The Commissioners and members of the Commission staff designated and assigned to serve as Hearing Examiners have full power to administer oaths and to hear and take evidence. The Commission renders its decisions upon questions of law and fact in the same manner as a court of record. A majority of the Commissioners constitutes a quorum, and any order or decision of a majority of Commissioners constitutes the order or decision of the Commission. The Commission has the same power to compel the attendance of witnesses, require the examination of persons and parties, compel the production of books and papers, and punish for contempt, as by law is conferred upon the superior courts.

The Commission and its staff are prohibited by law from engaging in ex parte communications with parties to contested cases pertaining to the merits of the proceedings.

The full seven-member Commission may be designated by the Chairman to hear cases involving matters of significant policy and/or substantial importance. Often, however, the Commissioners sit in panels of three. For the purpose of conducting hearings, the Chairman assigns Hearing Commissioners or Hearing Examiners and designates the presiding officer. During calendar year 2016, there were a total of 3,321 formal proceedings instituted before the Commission and a total of 112 hearings in contested cases. The Commission's Chief Clerk's office received 14,299 filings and issued 3,659 orders in 2016. When acting as a court of record, the Commission applies the rules of evidence applicable in civil actions in the superior court, insofar as practicable. Decisions must be supported by competent material and substantial evidence upon consideration of the whole record. Final orders or decisions of Utilities Commission in general rate cases may be appealed directly to the North Carolina Supreme Court. All other appeals must first proceed to the North Carolina Court of Appeals.

The Commission publishes weekly and monthly calendars of its proceedings designed to provide public notice of all hearings and public meetings being conducted. These hearings and meetings are open to the public.

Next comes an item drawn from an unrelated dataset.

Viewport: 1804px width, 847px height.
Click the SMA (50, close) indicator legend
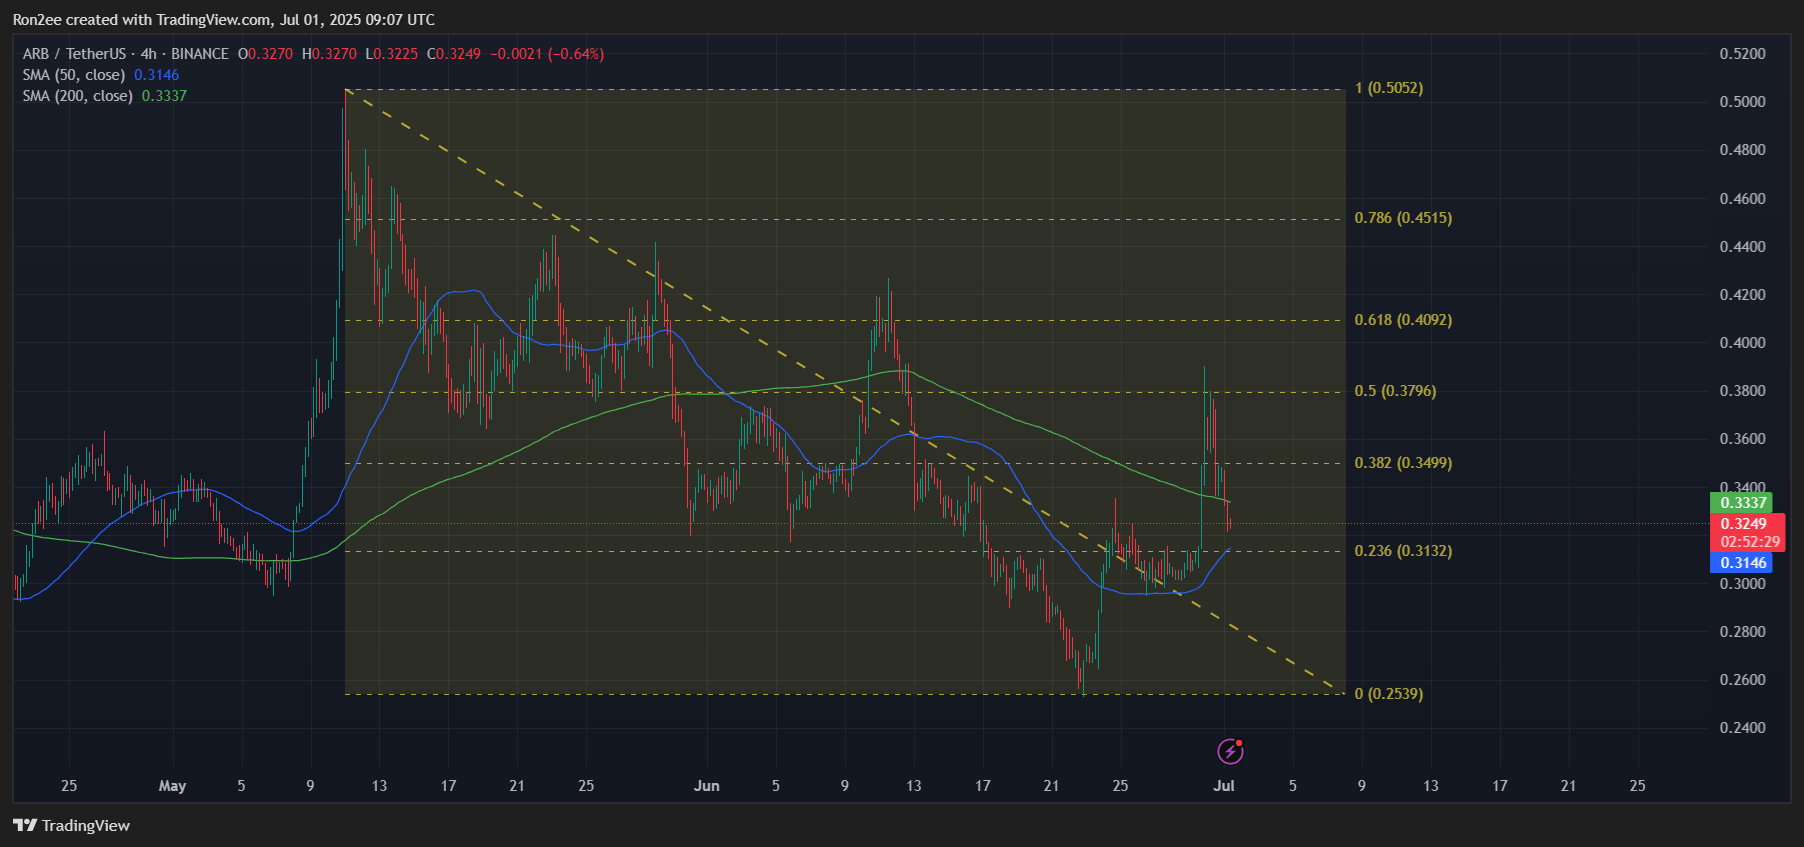[x=74, y=75]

The Commission's authority to regulate public utilities throughout the State is set forth in Chapter 62 of the North Carolina General Statutes, the Public Utilities Act. This Act is a comprehensive body of law that sets out in great detail the jurisdiction of the Commission over public utilities and the procedures the Commission must follow in regulating these utilities with respect to rates and services.

The law defining the Commission's responsibilities is specific in that utility companies must be fairly remunerated for services rendered. However, the law provides latitude for the Commission to go beyond rate setting and requiring adequate service into such matters as establishing a plan for the construction of new generation facilities, reviewing management efficiencies, requiring least cost planning by electric utilities, etc.

The purpose of regulation of public utilities is to protect the interest of the public that adequate service is provided at reasonable rates. In setting utility rates, the Commission must be fair and reasonable to both public utilities and their customers.

With respect to the fixing of rates for public utilities, the Commission is required by law to conduct hearings in general rate cases and other rate making proceedings which may be lengthy and complex and last several weeks. Participation in these hearings includes the utility, the Public Staff, and the Attorney General, as well as other parties who have an interest in being assured that the rates and charges of the utility are just and reasonable. General rate cases may be heard by the full Commission of seven members or by a panel of three Commissioners. The hearings are held in Raleigh and are also held throughout the state in the service areas of the utilities to give customers an opportunity to testify.

The Commission frequently appears before federal and state courts and agencies, particularly the Federal Energy Regulatory Commission in natural gas matters and state superior courts in water/wastewater matters, to secure just and reasonable rates and service for the users of public utility service in this state.